_Provided records_
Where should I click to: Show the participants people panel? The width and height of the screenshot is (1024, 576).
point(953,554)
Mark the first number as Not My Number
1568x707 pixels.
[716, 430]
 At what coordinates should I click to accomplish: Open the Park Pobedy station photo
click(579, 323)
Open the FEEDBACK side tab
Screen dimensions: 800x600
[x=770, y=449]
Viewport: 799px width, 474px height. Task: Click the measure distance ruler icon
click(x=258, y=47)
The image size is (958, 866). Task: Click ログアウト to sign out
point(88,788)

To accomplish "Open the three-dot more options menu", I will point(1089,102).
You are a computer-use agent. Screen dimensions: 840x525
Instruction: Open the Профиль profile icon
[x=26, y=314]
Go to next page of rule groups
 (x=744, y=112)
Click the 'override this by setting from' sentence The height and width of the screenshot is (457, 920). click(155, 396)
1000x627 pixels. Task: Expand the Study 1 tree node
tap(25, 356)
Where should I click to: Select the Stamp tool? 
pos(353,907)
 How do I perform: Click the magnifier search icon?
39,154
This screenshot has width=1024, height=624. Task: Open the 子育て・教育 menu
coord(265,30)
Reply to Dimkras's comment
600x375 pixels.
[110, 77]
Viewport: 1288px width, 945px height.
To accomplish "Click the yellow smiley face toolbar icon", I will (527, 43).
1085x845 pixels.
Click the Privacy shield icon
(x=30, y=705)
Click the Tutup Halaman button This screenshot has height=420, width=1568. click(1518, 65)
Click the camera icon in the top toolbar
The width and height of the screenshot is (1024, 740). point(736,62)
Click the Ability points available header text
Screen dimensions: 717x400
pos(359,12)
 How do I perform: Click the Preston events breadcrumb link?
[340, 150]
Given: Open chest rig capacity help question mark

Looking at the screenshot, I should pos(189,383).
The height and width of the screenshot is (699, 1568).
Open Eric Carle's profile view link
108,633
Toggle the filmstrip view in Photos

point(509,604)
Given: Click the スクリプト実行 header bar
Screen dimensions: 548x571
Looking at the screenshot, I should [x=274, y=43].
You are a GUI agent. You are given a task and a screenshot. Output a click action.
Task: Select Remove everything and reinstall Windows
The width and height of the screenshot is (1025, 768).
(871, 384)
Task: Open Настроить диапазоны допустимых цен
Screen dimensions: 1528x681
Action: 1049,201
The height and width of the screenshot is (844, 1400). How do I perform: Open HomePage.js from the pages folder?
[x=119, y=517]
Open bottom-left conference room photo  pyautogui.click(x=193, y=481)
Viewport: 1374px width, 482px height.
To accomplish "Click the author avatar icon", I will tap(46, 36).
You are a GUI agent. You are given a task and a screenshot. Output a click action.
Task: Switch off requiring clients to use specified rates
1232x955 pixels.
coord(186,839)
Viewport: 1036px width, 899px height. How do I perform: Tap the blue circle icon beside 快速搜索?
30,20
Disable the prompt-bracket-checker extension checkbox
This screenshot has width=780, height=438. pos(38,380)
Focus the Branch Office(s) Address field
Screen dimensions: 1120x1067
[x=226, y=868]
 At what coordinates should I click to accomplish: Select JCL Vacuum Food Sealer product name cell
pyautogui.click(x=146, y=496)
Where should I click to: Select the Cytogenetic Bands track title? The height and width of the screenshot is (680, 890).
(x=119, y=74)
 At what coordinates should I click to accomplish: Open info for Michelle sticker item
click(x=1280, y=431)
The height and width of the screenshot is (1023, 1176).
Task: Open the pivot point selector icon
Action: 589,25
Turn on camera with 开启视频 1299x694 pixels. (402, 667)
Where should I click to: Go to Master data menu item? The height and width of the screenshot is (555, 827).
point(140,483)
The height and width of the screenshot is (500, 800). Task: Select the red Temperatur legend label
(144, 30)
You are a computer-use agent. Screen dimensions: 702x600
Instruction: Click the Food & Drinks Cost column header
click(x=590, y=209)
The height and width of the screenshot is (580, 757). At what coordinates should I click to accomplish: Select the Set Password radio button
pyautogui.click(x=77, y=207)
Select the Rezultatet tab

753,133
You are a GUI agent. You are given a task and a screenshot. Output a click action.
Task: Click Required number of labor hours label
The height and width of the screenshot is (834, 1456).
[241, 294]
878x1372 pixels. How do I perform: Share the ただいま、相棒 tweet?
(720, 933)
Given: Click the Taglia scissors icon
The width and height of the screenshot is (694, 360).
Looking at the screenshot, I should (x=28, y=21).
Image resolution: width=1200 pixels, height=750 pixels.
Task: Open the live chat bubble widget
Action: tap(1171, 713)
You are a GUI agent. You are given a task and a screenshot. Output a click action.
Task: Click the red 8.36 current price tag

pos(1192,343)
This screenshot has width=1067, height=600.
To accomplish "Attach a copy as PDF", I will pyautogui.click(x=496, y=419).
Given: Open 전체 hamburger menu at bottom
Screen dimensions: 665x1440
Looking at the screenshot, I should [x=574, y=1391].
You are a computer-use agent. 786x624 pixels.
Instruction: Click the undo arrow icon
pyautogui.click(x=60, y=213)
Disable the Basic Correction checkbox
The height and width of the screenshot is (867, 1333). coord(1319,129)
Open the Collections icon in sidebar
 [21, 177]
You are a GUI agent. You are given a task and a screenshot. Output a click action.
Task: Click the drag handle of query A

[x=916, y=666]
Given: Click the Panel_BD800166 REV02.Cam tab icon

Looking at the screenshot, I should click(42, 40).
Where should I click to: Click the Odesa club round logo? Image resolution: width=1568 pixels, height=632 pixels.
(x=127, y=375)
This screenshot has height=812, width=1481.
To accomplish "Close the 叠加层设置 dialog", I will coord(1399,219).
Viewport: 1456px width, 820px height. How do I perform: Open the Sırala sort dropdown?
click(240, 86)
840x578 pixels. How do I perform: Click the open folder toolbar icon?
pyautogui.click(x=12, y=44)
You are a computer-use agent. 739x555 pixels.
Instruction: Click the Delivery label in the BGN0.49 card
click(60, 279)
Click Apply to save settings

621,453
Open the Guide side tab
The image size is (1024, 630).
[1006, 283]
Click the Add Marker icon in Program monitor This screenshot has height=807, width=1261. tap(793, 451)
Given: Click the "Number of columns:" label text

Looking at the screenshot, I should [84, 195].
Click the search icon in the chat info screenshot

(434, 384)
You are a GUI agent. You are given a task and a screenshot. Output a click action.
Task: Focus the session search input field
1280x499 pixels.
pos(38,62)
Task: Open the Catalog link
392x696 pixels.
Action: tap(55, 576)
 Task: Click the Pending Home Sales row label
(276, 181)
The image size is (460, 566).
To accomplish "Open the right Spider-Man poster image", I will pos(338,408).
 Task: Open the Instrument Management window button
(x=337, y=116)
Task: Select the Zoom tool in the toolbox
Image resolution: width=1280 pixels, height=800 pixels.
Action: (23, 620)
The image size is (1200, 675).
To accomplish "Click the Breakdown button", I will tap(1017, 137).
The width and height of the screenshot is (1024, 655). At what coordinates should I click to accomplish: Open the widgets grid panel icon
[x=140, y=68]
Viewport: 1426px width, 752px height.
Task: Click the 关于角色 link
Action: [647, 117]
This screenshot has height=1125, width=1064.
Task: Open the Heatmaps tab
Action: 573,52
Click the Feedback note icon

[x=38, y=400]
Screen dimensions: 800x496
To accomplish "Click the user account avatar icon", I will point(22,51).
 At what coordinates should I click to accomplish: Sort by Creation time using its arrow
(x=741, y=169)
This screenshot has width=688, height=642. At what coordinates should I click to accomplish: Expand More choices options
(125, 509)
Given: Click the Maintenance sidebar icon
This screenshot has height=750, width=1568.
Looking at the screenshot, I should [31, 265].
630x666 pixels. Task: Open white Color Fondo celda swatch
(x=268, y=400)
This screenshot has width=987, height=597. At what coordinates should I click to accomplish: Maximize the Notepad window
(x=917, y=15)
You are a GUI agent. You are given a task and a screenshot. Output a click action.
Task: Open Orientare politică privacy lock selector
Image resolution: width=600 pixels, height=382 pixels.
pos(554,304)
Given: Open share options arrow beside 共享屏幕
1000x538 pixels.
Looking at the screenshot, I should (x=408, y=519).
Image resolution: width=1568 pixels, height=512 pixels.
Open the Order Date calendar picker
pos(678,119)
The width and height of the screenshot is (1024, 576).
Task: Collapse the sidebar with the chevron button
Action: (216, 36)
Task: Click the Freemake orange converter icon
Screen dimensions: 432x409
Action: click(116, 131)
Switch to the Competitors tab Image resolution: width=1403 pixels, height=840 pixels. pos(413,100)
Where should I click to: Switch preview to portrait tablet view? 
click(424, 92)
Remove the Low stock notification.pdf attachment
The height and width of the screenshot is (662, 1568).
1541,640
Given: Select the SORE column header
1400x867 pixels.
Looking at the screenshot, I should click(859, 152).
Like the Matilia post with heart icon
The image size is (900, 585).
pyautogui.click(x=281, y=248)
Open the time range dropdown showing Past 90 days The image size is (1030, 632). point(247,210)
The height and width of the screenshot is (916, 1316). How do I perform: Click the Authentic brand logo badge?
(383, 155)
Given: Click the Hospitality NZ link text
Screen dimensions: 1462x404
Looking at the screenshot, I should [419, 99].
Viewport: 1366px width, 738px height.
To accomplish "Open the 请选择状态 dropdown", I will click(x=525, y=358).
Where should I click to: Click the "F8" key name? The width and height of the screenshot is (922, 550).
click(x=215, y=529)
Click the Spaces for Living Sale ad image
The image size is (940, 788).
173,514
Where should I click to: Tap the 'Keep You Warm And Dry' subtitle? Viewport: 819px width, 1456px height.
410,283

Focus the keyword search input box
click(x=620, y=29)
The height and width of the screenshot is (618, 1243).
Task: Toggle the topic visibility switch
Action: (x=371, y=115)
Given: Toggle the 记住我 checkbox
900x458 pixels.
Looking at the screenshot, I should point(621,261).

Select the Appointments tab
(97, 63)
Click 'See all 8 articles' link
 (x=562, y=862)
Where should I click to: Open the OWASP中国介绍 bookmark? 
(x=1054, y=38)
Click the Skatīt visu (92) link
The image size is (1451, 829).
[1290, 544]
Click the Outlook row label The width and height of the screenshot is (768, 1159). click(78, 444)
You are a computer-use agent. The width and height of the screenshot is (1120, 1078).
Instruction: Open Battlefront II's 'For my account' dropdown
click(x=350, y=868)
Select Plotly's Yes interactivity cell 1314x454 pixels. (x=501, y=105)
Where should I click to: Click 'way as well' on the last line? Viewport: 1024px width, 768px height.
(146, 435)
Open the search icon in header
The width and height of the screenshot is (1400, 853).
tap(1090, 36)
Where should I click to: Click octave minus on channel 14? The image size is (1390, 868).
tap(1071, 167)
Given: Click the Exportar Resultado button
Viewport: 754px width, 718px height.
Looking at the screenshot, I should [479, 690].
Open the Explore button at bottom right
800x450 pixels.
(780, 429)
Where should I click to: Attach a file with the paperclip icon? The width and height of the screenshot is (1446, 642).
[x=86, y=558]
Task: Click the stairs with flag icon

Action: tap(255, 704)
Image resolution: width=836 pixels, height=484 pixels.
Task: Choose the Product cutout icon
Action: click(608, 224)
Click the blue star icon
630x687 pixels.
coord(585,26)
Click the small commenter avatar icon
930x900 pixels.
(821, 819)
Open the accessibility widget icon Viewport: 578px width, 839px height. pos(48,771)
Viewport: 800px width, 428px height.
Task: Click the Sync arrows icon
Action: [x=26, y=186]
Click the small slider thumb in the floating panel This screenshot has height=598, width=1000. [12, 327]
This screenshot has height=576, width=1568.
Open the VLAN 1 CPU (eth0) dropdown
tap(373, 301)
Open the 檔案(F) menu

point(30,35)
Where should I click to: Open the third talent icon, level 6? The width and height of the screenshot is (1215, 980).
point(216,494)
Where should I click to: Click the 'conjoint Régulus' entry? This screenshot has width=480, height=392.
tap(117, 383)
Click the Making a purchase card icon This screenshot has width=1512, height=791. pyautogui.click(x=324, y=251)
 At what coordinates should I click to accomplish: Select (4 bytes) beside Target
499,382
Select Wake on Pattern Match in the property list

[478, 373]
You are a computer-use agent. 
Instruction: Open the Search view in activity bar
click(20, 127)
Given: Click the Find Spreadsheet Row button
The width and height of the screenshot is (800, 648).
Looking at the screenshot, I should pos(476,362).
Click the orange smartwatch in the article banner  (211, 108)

_Instructions for the task_
Where does the string "small" appear in the records? Copy every line that holds it.

_Output_
Click the small commenter avatar icon
Click the small slider thumb in the floating panel This screenshot has height=598, width=1000. [12, 327]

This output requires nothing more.